A curriculum vitae donation campaign kicks off to develop fair and non-discriminatory candidate selection systems. This initiative is part of the European project FINDHR (Fairness and Intersectional Non-Discrimination in Human Recommendation) in which the University of Pisa is a partner. FINDHR aims to combat discrimination, particularly in systems that rank job applicants. Italian and English anonymised CVs can be donated via the project’s website and will be used to develop a system that generates CVs.
"In this way we disengage ourselves from the donated CVs so that we can generate as many as we like, changing only a few sensitive elements, such as gender, so as to verify the impact of that factor while keeping everything else intact," explains Professor Salvatore Ruggieri, FINDHR contact person for the University of Pisa.
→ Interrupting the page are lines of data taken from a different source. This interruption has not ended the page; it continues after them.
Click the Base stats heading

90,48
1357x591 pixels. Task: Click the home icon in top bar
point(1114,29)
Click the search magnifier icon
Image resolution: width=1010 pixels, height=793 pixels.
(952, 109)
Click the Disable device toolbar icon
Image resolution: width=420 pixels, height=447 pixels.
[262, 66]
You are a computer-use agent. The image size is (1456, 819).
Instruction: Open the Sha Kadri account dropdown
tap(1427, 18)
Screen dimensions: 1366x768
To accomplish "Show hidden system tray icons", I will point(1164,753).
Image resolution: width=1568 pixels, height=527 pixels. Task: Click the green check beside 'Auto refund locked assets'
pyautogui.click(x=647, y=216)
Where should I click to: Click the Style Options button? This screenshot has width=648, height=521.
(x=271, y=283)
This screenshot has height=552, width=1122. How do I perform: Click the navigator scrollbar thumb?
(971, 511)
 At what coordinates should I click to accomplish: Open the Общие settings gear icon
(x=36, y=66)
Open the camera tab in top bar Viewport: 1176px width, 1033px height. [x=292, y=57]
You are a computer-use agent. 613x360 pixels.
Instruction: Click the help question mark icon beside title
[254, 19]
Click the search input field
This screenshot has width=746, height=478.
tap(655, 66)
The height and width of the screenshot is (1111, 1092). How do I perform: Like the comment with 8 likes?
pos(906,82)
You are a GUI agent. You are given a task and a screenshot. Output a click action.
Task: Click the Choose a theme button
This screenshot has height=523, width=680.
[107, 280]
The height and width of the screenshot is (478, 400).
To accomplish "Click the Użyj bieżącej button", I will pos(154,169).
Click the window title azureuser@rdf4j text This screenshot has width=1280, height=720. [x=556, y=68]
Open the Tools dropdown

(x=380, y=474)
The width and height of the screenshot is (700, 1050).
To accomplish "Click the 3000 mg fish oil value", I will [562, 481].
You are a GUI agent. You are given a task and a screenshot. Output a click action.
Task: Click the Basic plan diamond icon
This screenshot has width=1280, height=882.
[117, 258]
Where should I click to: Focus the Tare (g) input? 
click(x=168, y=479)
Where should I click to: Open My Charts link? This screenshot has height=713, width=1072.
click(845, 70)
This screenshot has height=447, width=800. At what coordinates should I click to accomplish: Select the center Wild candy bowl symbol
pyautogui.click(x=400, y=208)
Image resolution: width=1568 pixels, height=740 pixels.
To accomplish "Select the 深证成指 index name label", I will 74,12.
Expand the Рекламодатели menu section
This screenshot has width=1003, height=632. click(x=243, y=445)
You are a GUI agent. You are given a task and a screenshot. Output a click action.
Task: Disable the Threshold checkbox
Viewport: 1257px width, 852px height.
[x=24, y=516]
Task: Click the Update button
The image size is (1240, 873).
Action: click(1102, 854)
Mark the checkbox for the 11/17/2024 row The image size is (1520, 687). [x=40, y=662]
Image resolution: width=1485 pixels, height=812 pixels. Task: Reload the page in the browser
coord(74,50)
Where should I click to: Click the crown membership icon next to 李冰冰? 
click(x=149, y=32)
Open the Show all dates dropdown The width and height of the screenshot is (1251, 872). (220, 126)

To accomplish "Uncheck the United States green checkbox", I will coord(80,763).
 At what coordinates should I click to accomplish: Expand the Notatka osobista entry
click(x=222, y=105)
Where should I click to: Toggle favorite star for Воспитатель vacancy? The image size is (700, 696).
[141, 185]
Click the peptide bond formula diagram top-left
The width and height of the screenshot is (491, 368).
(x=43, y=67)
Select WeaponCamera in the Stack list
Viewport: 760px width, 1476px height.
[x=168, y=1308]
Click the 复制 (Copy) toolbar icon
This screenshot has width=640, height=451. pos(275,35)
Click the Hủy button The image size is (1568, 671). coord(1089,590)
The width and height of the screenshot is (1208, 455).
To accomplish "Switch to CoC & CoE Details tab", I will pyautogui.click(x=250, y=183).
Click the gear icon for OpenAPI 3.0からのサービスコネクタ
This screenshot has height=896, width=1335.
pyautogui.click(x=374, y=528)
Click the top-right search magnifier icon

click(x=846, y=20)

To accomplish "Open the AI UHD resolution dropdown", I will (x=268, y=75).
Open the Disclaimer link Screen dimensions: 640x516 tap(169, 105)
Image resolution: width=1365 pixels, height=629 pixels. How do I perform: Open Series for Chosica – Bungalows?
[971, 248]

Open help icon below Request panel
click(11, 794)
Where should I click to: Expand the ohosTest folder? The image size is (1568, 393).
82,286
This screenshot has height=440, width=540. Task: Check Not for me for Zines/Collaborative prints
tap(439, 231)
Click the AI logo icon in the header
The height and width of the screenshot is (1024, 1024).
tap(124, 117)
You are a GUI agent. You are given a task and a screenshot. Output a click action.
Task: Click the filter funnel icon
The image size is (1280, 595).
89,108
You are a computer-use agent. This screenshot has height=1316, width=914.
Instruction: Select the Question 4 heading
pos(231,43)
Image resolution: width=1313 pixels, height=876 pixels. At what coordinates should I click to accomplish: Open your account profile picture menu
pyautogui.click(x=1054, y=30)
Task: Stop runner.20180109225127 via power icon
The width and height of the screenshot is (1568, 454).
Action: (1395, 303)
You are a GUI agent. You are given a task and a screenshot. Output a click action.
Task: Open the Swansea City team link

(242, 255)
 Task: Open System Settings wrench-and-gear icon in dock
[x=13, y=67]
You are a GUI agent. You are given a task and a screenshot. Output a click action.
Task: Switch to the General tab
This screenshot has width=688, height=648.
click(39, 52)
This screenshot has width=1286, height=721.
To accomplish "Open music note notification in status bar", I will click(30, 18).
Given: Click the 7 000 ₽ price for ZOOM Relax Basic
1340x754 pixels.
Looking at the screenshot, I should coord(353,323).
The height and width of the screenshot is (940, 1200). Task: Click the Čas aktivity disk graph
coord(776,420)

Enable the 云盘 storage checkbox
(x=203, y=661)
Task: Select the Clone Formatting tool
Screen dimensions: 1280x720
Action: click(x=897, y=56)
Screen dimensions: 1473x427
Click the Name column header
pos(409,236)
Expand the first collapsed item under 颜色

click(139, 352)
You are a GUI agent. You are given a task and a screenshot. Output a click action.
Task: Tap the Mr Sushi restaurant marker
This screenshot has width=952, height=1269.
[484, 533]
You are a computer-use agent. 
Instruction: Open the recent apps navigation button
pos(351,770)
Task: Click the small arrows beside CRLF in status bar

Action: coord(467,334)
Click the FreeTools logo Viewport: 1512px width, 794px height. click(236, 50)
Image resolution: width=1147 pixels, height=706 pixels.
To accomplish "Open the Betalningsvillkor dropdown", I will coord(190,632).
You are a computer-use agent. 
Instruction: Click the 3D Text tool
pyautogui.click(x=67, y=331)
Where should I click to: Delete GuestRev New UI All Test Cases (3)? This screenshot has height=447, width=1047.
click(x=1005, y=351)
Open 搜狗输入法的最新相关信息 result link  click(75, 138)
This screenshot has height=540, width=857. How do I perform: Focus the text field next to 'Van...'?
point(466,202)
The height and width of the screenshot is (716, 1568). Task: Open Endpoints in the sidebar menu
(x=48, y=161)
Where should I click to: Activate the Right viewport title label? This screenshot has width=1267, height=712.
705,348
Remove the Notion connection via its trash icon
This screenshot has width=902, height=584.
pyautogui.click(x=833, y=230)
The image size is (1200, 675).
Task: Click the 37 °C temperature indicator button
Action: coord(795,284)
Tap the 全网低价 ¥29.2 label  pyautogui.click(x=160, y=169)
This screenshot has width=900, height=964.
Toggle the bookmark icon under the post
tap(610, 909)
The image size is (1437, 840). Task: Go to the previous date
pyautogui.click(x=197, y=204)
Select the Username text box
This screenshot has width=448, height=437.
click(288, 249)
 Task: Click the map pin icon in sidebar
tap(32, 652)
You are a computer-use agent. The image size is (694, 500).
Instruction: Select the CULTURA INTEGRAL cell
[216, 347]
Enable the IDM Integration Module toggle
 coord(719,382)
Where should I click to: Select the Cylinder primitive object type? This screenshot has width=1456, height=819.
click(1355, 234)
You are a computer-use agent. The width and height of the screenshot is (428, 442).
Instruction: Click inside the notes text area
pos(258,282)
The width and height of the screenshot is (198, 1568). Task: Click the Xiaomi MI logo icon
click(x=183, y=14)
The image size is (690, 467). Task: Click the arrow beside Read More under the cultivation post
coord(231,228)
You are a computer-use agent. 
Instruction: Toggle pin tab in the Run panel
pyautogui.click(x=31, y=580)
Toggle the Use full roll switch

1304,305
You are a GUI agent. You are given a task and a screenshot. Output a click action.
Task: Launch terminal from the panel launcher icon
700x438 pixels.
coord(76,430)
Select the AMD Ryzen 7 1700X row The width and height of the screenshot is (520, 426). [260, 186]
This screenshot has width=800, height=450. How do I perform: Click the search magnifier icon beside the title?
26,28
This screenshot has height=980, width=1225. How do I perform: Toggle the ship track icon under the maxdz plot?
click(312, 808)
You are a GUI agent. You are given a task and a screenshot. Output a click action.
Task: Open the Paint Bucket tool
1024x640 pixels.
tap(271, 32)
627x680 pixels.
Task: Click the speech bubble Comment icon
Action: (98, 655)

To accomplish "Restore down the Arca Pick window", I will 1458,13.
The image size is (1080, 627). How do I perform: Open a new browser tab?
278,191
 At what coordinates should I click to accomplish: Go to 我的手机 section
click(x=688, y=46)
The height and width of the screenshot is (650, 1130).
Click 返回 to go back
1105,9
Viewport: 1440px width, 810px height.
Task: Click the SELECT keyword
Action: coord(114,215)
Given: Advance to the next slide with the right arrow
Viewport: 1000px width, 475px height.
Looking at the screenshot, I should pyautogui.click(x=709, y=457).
The use of automatic candidate selection systems based on Artificial Intelligence is widespread, especially by recruiting companies that have to monitor and assess large numbers of applications. It is well known that these systems can reproduce discriminatory decisions in the training data of models, to the disadvantage of people and social groups, such as women, migrants and ethnic minorities. Furthermore, these systems can introduce new forms of algorithmic discrimination, e.g., favouring candidates because of the submitted CV format, such as a pdf or text files.
From a multidisciplinary point of view, including technological, legal and ethical aspects, FINDHR will therefore facilitate prevention, detection and management of discrimination in candidate selection systems.
In addition to the University of Pisa, FINDHR's partners are IT specialists (Universitat Pompeu Fabra, coordinator, Universiteit Van Amsterdam, Max Planck Institute), ethical-legal specialists (Erasmus Universiteit Rotterdam, Radboud Universiteit), Human Resources companies (Adevinta, Randstad), and labour rights organisations (AlgorithmWatch, Eticas, European Trade Union Confederation, Praksis, WIDE+).